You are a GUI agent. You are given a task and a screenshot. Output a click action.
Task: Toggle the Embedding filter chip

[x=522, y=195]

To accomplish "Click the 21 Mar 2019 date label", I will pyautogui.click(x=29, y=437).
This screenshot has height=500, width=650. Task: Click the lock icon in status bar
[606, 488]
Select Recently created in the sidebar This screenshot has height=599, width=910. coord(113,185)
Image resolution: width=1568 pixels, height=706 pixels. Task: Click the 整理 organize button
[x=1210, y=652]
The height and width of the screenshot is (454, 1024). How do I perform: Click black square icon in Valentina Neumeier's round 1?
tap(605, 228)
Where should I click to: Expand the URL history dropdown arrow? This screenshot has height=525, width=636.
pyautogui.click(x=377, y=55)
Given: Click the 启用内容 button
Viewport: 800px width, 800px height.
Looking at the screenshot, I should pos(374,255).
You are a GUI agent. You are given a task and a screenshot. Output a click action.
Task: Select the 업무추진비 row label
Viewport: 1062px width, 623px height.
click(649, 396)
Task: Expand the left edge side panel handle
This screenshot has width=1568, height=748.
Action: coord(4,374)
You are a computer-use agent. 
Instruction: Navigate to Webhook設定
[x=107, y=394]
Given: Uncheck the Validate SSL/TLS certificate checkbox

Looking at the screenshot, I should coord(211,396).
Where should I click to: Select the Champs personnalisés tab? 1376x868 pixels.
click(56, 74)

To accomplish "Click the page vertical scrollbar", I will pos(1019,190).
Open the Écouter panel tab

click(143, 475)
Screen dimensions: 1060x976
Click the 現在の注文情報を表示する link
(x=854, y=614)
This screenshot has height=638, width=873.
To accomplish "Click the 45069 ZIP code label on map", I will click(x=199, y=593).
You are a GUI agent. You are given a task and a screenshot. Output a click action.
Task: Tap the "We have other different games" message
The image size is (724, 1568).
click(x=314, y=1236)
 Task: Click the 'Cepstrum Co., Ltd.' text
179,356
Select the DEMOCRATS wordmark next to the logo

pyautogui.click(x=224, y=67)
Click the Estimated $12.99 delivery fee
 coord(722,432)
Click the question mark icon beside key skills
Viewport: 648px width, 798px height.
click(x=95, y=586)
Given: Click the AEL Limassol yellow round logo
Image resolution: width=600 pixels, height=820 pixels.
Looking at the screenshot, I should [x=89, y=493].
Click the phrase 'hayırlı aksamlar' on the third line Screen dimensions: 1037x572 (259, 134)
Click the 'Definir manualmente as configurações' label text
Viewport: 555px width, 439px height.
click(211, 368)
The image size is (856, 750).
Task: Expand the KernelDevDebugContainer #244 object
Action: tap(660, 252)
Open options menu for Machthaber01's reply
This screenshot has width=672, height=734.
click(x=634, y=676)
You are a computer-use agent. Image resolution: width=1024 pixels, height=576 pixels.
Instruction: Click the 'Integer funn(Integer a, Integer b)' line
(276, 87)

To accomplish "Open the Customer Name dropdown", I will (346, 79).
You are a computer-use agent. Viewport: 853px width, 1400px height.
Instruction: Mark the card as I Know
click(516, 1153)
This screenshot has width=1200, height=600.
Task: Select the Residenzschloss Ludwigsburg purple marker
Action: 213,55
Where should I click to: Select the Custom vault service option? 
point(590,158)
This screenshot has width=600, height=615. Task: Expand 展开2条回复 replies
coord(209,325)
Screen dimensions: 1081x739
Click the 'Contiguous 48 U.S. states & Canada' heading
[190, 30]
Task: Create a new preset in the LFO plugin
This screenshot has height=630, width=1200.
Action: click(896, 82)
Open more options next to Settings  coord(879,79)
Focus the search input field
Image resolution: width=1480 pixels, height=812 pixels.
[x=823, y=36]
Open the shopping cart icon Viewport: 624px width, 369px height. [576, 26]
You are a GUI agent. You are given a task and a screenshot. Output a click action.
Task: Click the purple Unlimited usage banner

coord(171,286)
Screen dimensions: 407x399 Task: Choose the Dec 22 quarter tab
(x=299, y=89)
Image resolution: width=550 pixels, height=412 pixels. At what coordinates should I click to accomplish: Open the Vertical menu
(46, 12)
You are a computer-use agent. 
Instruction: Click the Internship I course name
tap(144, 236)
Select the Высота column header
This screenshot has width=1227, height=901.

Task description: Everything in the listing above should be repeated exactly.

Answer below:
You are a GUI agent. You are given a task and a screenshot. Output a click action.
Task: Toggle the Embedding filter chip

[x=522, y=195]

To accomplish "Click the 21 Mar 2019 date label", I will pyautogui.click(x=29, y=437).
This screenshot has height=500, width=650. Task: Click the lock icon in status bar
[606, 488]
Select Recently created in the sidebar This screenshot has height=599, width=910. coord(113,185)
Image resolution: width=1568 pixels, height=706 pixels. Task: Click the 整理 organize button
[x=1210, y=652]
The height and width of the screenshot is (454, 1024). How do I perform: Click black square icon in Valentina Neumeier's round 1?
tap(605, 228)
Where should I click to: Expand the URL history dropdown arrow? This screenshot has height=525, width=636.
pyautogui.click(x=377, y=55)
Given: Click the 启用内容 button
Viewport: 800px width, 800px height.
Looking at the screenshot, I should pos(374,255).
You are a GUI agent. You are given a task and a screenshot. Output a click action.
Task: Select the 업무추진비 row label
Viewport: 1062px width, 623px height.
click(649, 396)
Task: Expand the left edge side panel handle
This screenshot has width=1568, height=748.
Action: coord(4,374)
You are a computer-use agent. 
Instruction: Navigate to Webhook設定
[x=107, y=394]
Given: Uncheck the Validate SSL/TLS certificate checkbox

Looking at the screenshot, I should coord(211,396).
Where should I click to: Select the Champs personnalisés tab? 1376x868 pixels.
click(56, 74)

To accomplish "Click the page vertical scrollbar", I will pos(1019,190).
Open the Écouter panel tab

click(143, 475)
Screen dimensions: 1060x976
Click the 現在の注文情報を表示する link
(x=854, y=614)
This screenshot has height=638, width=873.
To accomplish "Click the 45069 ZIP code label on map", I will click(x=199, y=593).
You are a GUI agent. You are given a task and a screenshot. Output a click action.
Task: Tap the "We have other different games" message
The image size is (724, 1568).
click(x=314, y=1236)
 Task: Click the 'Cepstrum Co., Ltd.' text
179,356
Select the DEMOCRATS wordmark next to the logo

pyautogui.click(x=224, y=67)
Click the Estimated $12.99 delivery fee
 coord(722,432)
Click the question mark icon beside key skills
Viewport: 648px width, 798px height.
click(x=95, y=586)
Given: Click the AEL Limassol yellow round logo
Image resolution: width=600 pixels, height=820 pixels.
Looking at the screenshot, I should [x=89, y=493].
Click the phrase 'hayırlı aksamlar' on the third line Screen dimensions: 1037x572 (259, 134)
Click the 'Definir manualmente as configurações' label text
Viewport: 555px width, 439px height.
click(211, 368)
The image size is (856, 750).
Task: Expand the KernelDevDebugContainer #244 object
Action: tap(660, 252)
Open options menu for Machthaber01's reply
This screenshot has width=672, height=734.
click(x=634, y=676)
You are a computer-use agent. Image resolution: width=1024 pixels, height=576 pixels.
Instruction: Click the 'Integer funn(Integer a, Integer b)' line
(276, 87)

To accomplish "Open the Customer Name dropdown", I will (346, 79).
You are a computer-use agent. Viewport: 853px width, 1400px height.
Instruction: Mark the card as I Know
click(516, 1153)
This screenshot has width=1200, height=600.
Task: Select the Residenzschloss Ludwigsburg purple marker
Action: 213,55
Where should I click to: Select the Custom vault service option? 
point(590,158)
This screenshot has width=600, height=615. Task: Expand 展开2条回复 replies
coord(209,325)
Screen dimensions: 1081x739
Click the 'Contiguous 48 U.S. states & Canada' heading
[190, 30]
Task: Create a new preset in the LFO plugin
This screenshot has height=630, width=1200.
Action: click(896, 82)
Open more options next to Settings  coord(879,79)
Focus the search input field
Image resolution: width=1480 pixels, height=812 pixels.
[x=823, y=36]
Open the shopping cart icon Viewport: 624px width, 369px height. [576, 26]
You are a GUI agent. You are given a task and a screenshot. Output a click action.
Task: Click the purple Unlimited usage banner

coord(171,286)
Screen dimensions: 407x399 Task: Choose the Dec 22 quarter tab
(x=299, y=89)
Image resolution: width=550 pixels, height=412 pixels. At what coordinates should I click to accomplish: Open the Vertical menu
(46, 12)
You are a computer-use agent. 
Instruction: Click the Internship I course name
tap(144, 236)
Select the Высота column header
This screenshot has width=1227, height=901.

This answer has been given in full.